Date: Sat, 2 Mar 2019 16:25:21 +0200 From: Konstantin Belousov <kostikbel@gmail.com> To: Bruce Evans <brde@optusnet.com.au> Cc: Mark Millard <marklmi@yahoo.com>, freebsd-hackers Hackers <freebsd-hackers@freebsd.org>, FreeBSD PowerPC ML <freebsd-ppc@freebsd.org> Subject: Re: powerpc64 head -r344018 stuck sleeping problems: th->th_scale * tc_delta(th) overflows unsigned 64 bits sometimes [patched failed] Message-ID: <20190302142521.GE68879@kib.kiev.ua> In-Reply-To: <20190302225513.W3408@besplex.bde.org> References: <20190228145542.GT2420@kib.kiev.ua> <20190228150811.GU2420@kib.kiev.ua> <962D78C3-65BE-40C1-BB50-A0088223C17B@yahoo.com> <28C2BB0A-3DAA-4D18-A317-49A8DD52778F@yahoo.com> <20190301112717.GW2420@kib.kiev.ua> <20190302043936.A4444@besplex.bde.org> <20190301194217.GB68879@kib.kiev.ua> <20190302071425.G5025@besplex.bde.org> <20190302105140.GC68879@kib.kiev.ua> <20190302225513.W3408@besplex.bde.org>
next in thread | previous in thread | raw e-mail | index | archive | help
On Sun, Mar 03, 2019 at 12:03:18AM +1100, Bruce Evans wrote:
> On Sat, 2 Mar 2019, Konstantin Belousov wrote:
> 
> > On Sat, Mar 02, 2019 at 07:38:20AM +1100, Bruce Evans wrote:
> >> On Fri, 1 Mar 2019, Konstantin Belousov wrote:
> >>> +		scale = th->th_scale;
> >>> +		delta = tc_delta(th);
> >>> +		if (__predict_false(th->th_scale_bits + fls(delta) > 63)) {
> >>
> >> Better, but shouldn't be changed (and the bug that causes the large intervals
> >> remains unlocated), and if it is changed then it should use:
> >>
> >>  		if (delta >= th->th_large_delta)
> >>
> >>> @@ -1464,6 +1483,11 @@ tc_windup(struct bintime *new_boottimebin)

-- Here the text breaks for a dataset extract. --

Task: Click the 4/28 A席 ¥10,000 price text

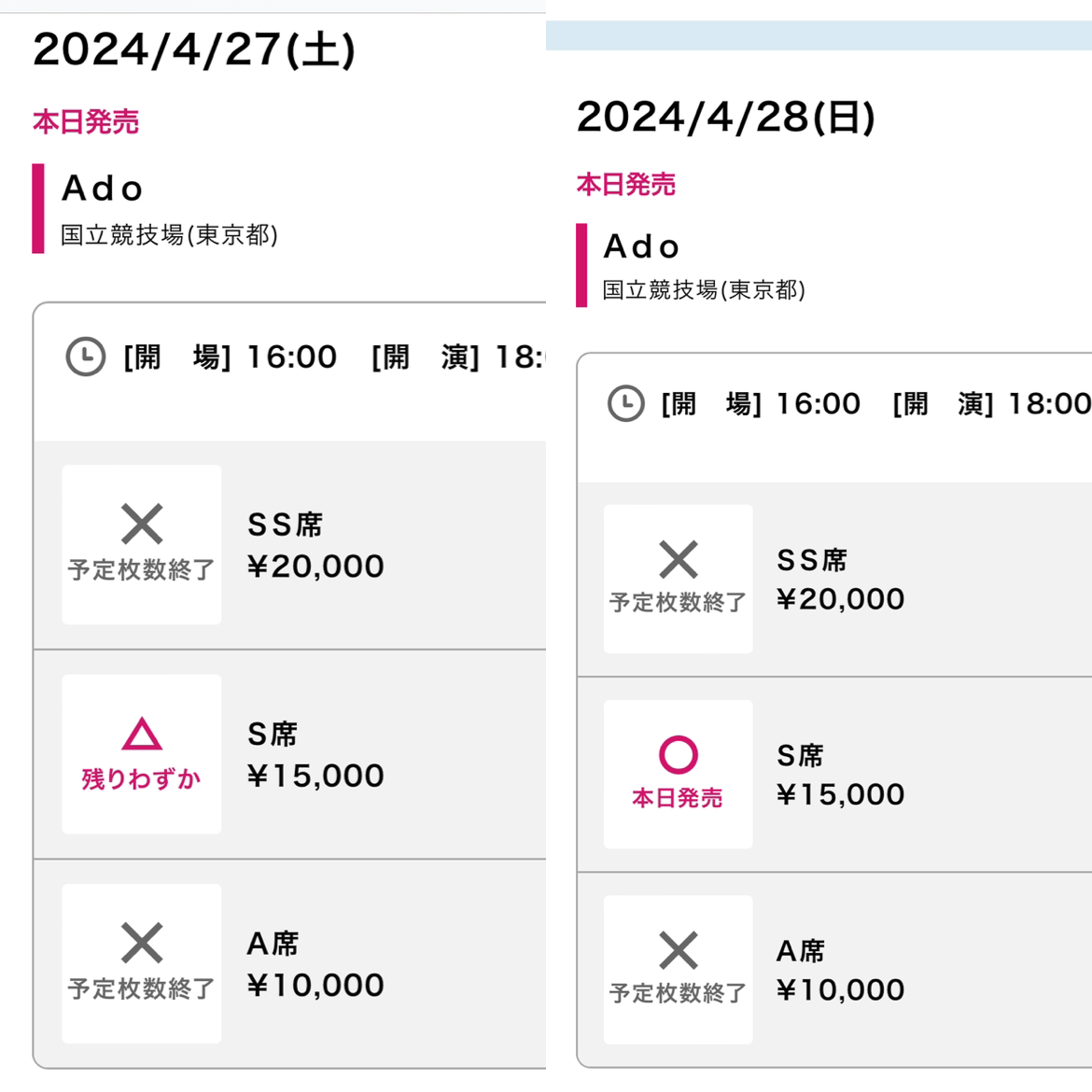Action: click(x=840, y=990)
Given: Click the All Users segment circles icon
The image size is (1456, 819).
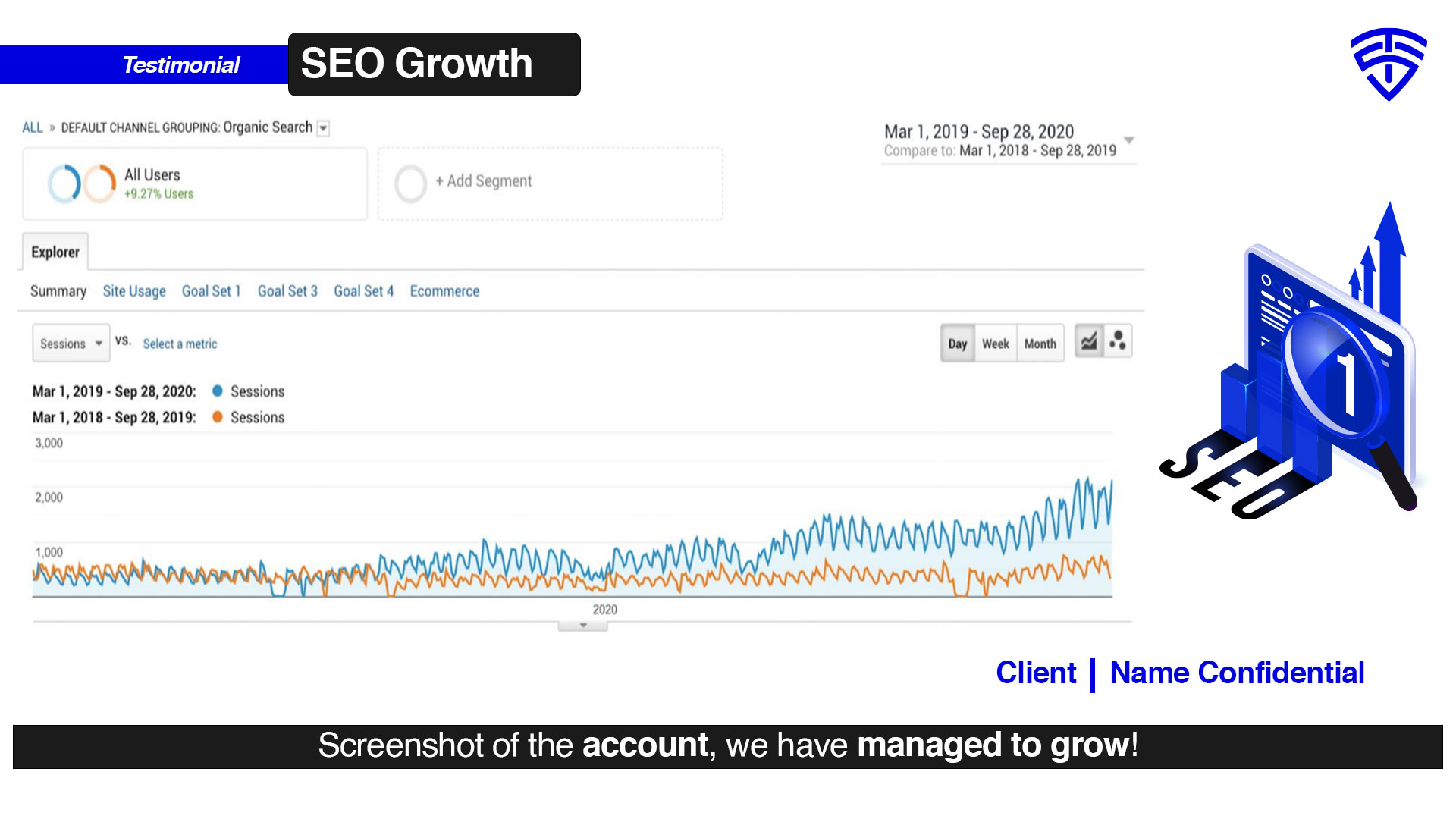Looking at the screenshot, I should (82, 184).
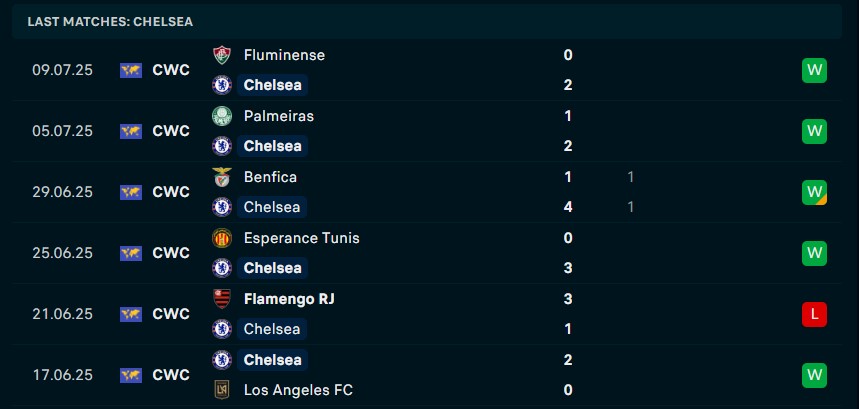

> >>> 	scale += (th->th_adjustment / 1024) * 2199;
> >>> 	scale /= th->th_counter->tc_frequency;
> >>> 	th->th_scale = scale * 2;
> >>> +#ifdef _LP64
> >>> +	th->th_scale_bits = ffsl(th->th_scale);
> >>> +#else
> >>> +	th->th_scale_bits = ffsll(th->th_scale);
> >>> +#endif
> >>
> >>  	th->th_large_delta = ((uint64_t)1 << 63) / scale;
> >
> > So I am able to reproduce it with some surprising ease on HPET running
> > on Haswell.
> 
> So what is the cause of it?  Maybe the tickless code doesn't generate
> fake clock ticks right.  Or it is just a library bug.  The kernel has
> to be slightly real-time to satisfy the requirement of 1 update per.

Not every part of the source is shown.